Under the Microscope
Authored by an international team of contributors, this study sought to develop a better picture of cancer through creating dormant lung cancer cells in a laboratory setting. Once their cells had been created, the research team mixed them with either B immune cells or T immune cells. Neither of these types of immune cells caused the cancer cells to resume growing.
The story was quite different when the artificial cells were exposed to neutrophils, a type of white blood cell. Under normal circumstances, neutrophils are a crucial part of the body’s immune system, acting as the body’s first line of defense against various microscopic threats. The presence of cancerous tumors, however, effectively hijacks these cells, causing them to foster the growth and spread of cancer.

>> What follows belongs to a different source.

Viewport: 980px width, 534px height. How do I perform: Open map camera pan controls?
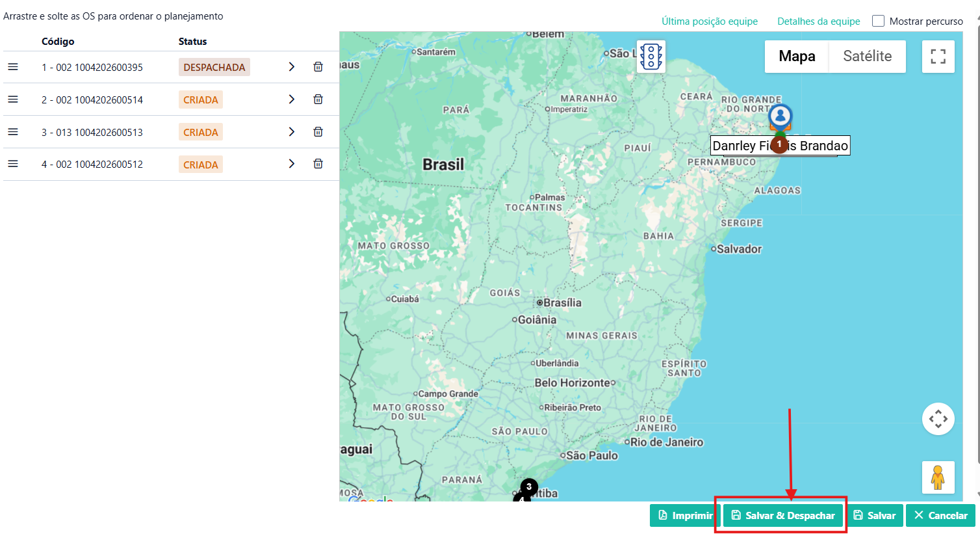click(x=938, y=419)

So how does stress come into the picture? The authors found that two specific stress hormones, known as adrenaline and norepinephrine, had the effect of forcing neutrophils to secrete specific proteins. In turn, these proteins caused the neutrophils to release lipids that restarted the growth and development of the previously dormant lung cells. It also bears mentioning that the same response occurred with cells that had been earlier neutralized with chemotherapy.
A Chain Effect
The study’s senior author, Michela Perego, PhD., offered a succinct explanation of her team’s findings. In short, Perego described the process as a “a type of cascade,” and stressed that “one component of this cascade alone doesn’t work. Neutrophils alone, S100A8/A9 alone, and stress hormones alone don’t work to wake up dormant cells. But when you have this chain of events…it reawakens dormant cells.”
As noteworthy as the report’s findings are, they shouldn’t be taken to mean that stress will automatically lead to a second bout of cancer. “There could be many different ways to wake dormant cells. We’ve shown one mechanism, but I’m very confident this is not the only one,” stated Perego.